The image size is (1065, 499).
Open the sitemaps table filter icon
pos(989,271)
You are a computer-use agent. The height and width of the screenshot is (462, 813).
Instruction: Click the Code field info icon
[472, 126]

========================

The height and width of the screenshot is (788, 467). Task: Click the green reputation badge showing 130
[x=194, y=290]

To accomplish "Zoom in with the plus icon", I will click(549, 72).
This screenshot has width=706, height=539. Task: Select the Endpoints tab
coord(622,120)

========================

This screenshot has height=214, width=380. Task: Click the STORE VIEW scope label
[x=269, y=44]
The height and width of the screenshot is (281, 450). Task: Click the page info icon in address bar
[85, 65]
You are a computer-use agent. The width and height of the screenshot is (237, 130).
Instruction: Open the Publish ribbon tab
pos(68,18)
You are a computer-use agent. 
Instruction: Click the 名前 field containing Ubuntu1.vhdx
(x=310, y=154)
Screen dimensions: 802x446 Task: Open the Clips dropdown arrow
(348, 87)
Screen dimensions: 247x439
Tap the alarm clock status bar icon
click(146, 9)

========================

Copy each line above holding "computer".

You are a computer-use agent. The height and width of the screenshot is (462, 813).
You are a computer-use agent. The width and height of the screenshot is (237, 130).
You are a computer-use agent. 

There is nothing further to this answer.